> PAGE TEXT
# need....open....water...



## Patricio (Feb 2, 2007)

suppose I could drive around for a few hours hitting the usual spots in search of a hole in an otherwise frozen river. maybe break the ice like we used to do in the old days...ugh.


----------



## dipthekid (Sep 17, 2012)

Patricio said:


> suppose I could drive around for a few hours hitting the usual spots in search of a hole in an otherwise frozen river. maybe break the ice like we used to do in the old days...ugh.


I'm thinking about doing the same thing on the Chag. I scoped it out yesterday and I am pretty sure you could find a couple of spots that might be worth while. I'm thinking going solo with the ice is prob not a good idea though.


----------



## nforkoutfitters (Jan 25, 2010)

Ever hear of a river called the cuyahoga? She doesn't freeze! Shhhhhhh


Posted using Outdoor Hub Campfire


----------



## Lundfish (Apr 7, 2010)

Patricio said:


> suppose I could drive around for a few hours hitting the usual spots in search of a hole in an otherwise frozen river. maybe break the ice like we used to do in the old days...ugh.


I thought that you were banned?


----------



## Patricio (Feb 2, 2007)

!#you wish. my reports and library of knowledge are indispensable here.!#


----------



## nforkoutfitters (Jan 25, 2010)

Patricio said:


> !#you wish. my reports and library of knowledge are indispensable here.!#


Hhhhmmmmmmm


Posted using Outdoor Hub Campfire


----------



## fishinnick (Feb 19, 2011)

"need....open....water..." 

well, you got your wish


----------



## nforkoutfitters (Jan 25, 2010)

Indeed wide open turd water


Posted using Outdoor Hub Campfire


----------



## Lundfish (Apr 7, 2010)

Patricio said:


> !#you wish. my reports and library of knowledge are indispensable here.!#


Yeah very true. Just like your avatar.


Posted using Outdoor Hub Campfire


----------



## salmon king (Aug 20, 2008)

Lundfish said:


> Yeah very true. Just like your avatar.
> 
> 
> Posted using Outdoor Hub Campfire


Hey ...I like that avatar...

posted using Outdoor Hub Campfire


----------



## OldSteelGuy (Dec 13, 2008)

I live about 3 hours away from the Chagrin. Its difficult for me to get over there and just browse around. Has all this rain blown out the ice. Is it likely the river will open up in a few days?


----------



## Patricio (Feb 2, 2007)

yes. the rivers are high. and it looks as though by the time they water drops to fishable levels, they will have once again frozen over.


----------

> STATED PROBLEM
Summarize the forum thread in two sentences. The data has no connection to the forum thread.

> PROVIDED DATA
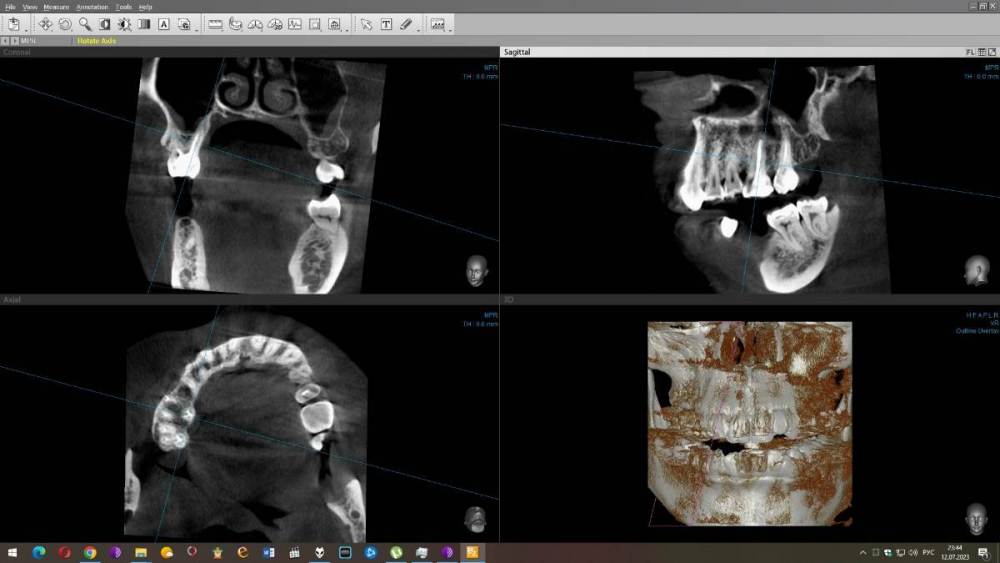
Task: Open the dropdown arrow after eraser tool
Action: tap(418, 28)
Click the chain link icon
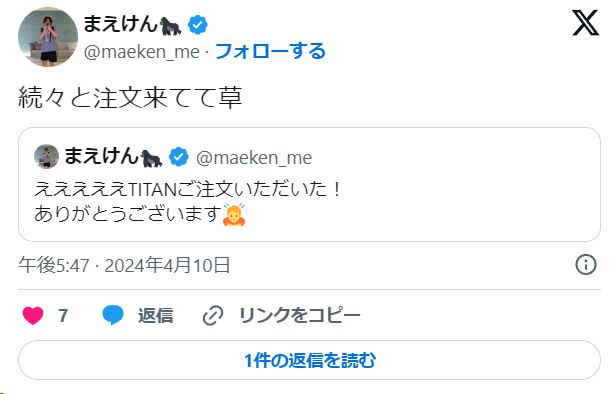 [x=213, y=316]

> TASK RESULT
Patricio considers driving around for a few hours in search of a hole in an otherwise frozen river, and dipthekid thinks about doing the same on the Chag but judges that going solo on the ice is probably not a good idea. When OldSteelGuy, who lives about three hours from the Chagrin, asks whether the rain has blown out the ice, Patricio answers that the rivers are high and will likely freeze over again by the time the water drops to fishable levels.